Re: New Sub - Birthday Tea

From:

Mike Horwood <[log in to unmask]>

Reply-To:

The Pennine Poetry Works <[log in to unmask]>

Date:

Mon, 16 Feb 2004 12:23:38 +0200

Content-Type:

text/plain

Parts/Attachments:

Parts/Attachments

text/plain (30 lines)

> Hello Helen,
              I´m not quite sure what to make of this piece. I take the incident of the dog attacking the sheep to be the main subject of the poem and I´m wondering how all the other things have got in. The change from one element to another can be rather sudden and without any clear reason. For example, the change from the opening scene at the tea table to `last night´ when the dog killed the sheep comes right out of the blue.
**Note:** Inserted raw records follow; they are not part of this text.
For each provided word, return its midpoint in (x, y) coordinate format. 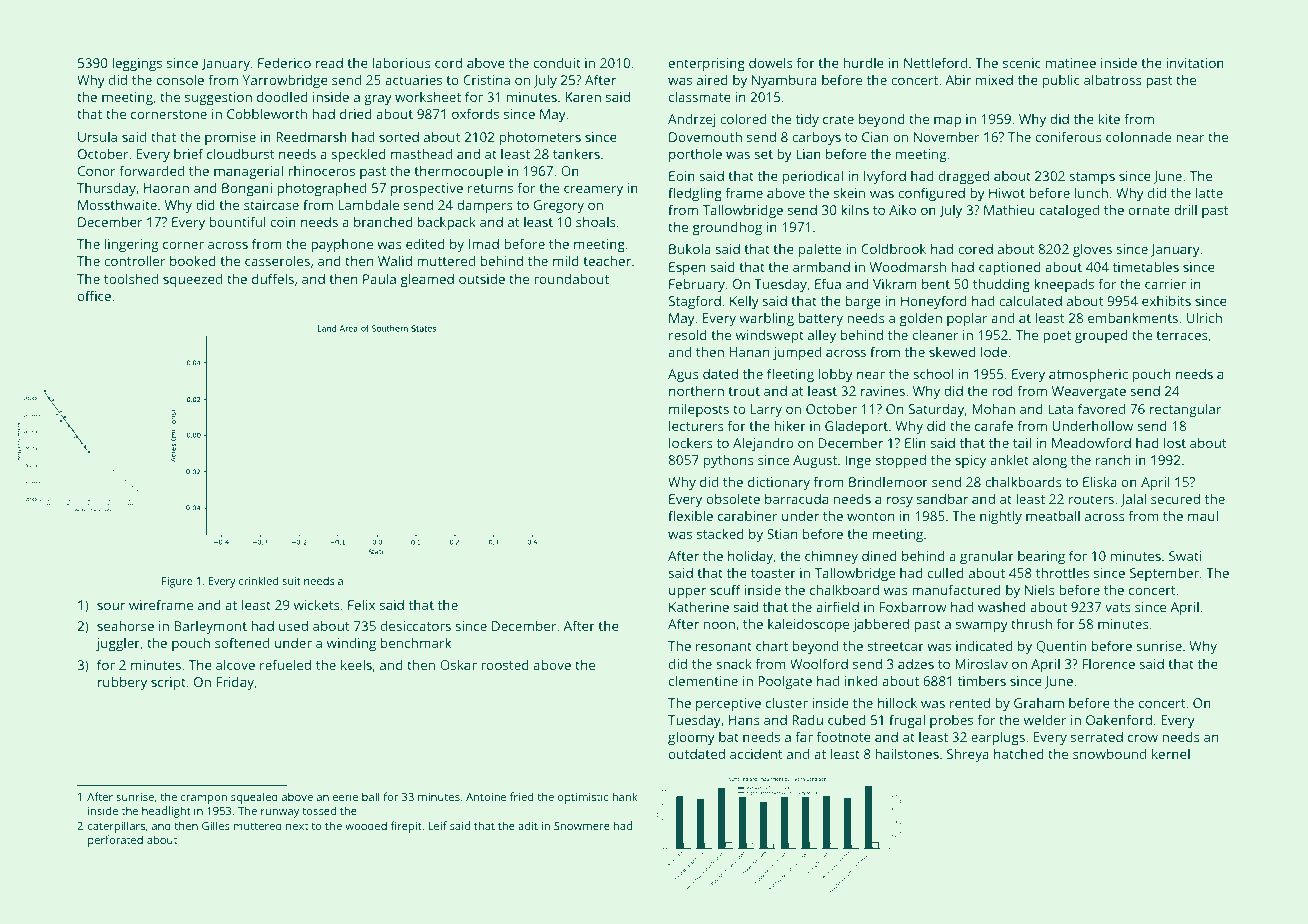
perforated (115, 841)
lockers (691, 442)
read (329, 63)
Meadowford (1091, 442)
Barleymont (211, 627)
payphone (342, 245)
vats (1118, 607)
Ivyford (885, 177)
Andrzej (691, 120)
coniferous (1069, 136)
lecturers (696, 425)
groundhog (727, 228)
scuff (725, 589)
The use of the present tense `waits´ brings the reader into the presence of the dog just as suddenly, and in the next line we are back at home with mother. I´m not clear if she is on the phone at the same time as the rest of the family are having tea. So I find the sequence of events a bit confused and arbitrary. Also, some of the details included don´t seem to have any function. Is it significant to the poem that father and son haven´t spoken? or that the guinea pig is dying? or that mother is blinking more than usual? These were my thoughts as I was reading and it´s possible, as always, that I´ve overlooked some vital element that would make everything fall into place.
I was also surprised by the word `chirping´ used about the guinea pig. I´ve never come across this but I suspect that you probably know it to be the correct word. If so, it raises an interesting question whether a word that is technically correct but which is usually associated with quite a different sense, should be used or whether an alternative is needed. Problematic, that.
I hope these comments are useful.



Best wishes,   Mike



> Lähettäjä: Helen Clare <[log in to unmask]>
> Päiväys: 2004/02/14 la PM 05:40:43 GMT+02:00
> Vastaanottaja: [log in to unmask]
> Aihe: New Sub - Birthday Tea
> 
> Birthday Tea
> 
> Over vegetable chow mein and chocolate cake
> father and son talk for the first time in months. 
> The guinea pig stuffs his head in the crook
> of my arm, dying slowly, chirping muffled
> tempted to eat only by parsley. Last night
> a dog cornered a labouring ewe. Throat torn
> lambs taken. The dog gated, waits to be shot. 
> My mother pacifies a drunk over the phone
> with practised patience, blinking even more -
> in her voice the resignation of the herbivore.